Bombardement à Rafah : "Parler d'un accident tragique est d'un cynisme absolu", estime un spécialiste du Moyen-Orient
"Parler d'un accident tragique est d'un cynisme absolu", a réagi mardi 28 mai sur franceinfo Jean-Paul Chagnollaud, président de l'Institut de recherche et d'études Méditerranée Moyen-Orient (iReMMO), aux propos du Premier ministre israélien Benjamin Nétanyahou. Ce dernier a qualifié d'"incident tragique" la frappe israélienne sur un camp de déplacés à Rafah qui a fait dimanche soir 45 morts et 249 blessés.
Pour Jean-Paul Chagnollaud, "il n'y a eu que des accidents tragiques depuis des mois et des mois. On en est à plus de 36 000 morts" depuis l'offensive d'Israël sur la bande de Gaza en représailles à l'attaque sanglante menée le 7 octobre par le Hamas sur le sol israélien qui a fait 1 170 morts, majoritairement des civils. "Je crois qu'on pourrait accepter cette formulation d'accident tragique si depuis plusieurs mois, il y avait une très grande mesure de l'armée israélienne, s'il n'y avait pas eu beaucoup de morts et si effectivement, c'est un événement un peu exceptionnel, mais c'est tout le contraire", a développé le spécialiste du Moyen-Orient.
"Depuis le début, c'est soit une erreur, soit un accident"
Selon lui, Israël ne peut se défausser de sa responsabilité compte tenu du bilan humain déclenché par la riposte israélienne après le 7 octobre 2023. "Quant au bout de huit mois, on a 36 000 morts, c'est une volonté délibérée de toucher aussi les civils", a-t-il argué, en réponse à la déclaration du porte-parole de l'armée israélienne. Olivier Rafowicz a expliqué mardi sur franceinfo que l'opération menée par l'armée israélienne "était une frappe ciblée, avec des missiles précis" et qu'il n'y avait "aucune volonté que des civils soient pris pour cible". "Depuis le début, on a ce type de déclaration, c'est soit une erreur, soit un accident", a déploré le président de l'iReMMO.
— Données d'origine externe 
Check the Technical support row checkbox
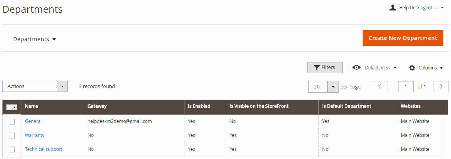This screenshot has width=451, height=159. [x=12, y=149]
D'autant que le bain de sang de Rafah est intervenu alors que la pression internationale s'accroît sur Israël. Vendredi, soit deux jours avant la frappe meurtrière israélienne, une décision de la Cour internationale de justice avait ordonné à Israël de suspendre ses opérations dans cette ville située à la pointe sud de la bande de Gaza. "Beaucoup d'acteurs internationaux, les Nations unies, la France, les États-Unis ont dit à Israël de ne pas aller à Rafah, car ça allait être un désastre", a-t-il ajouté, condamnant l'obstination du président israélien Benjamin Nétanyahou.
"La Cour internationale de justice, qui est donc l'institution des Nations unies, a quand même évoqué l'idée d'un risque de génocide", a rappelé Jean-Paul Chagnollaud. En janvier, les juges de La Haye ont en effet enjoint l'État hébreu de prévenir tout acte de génocide.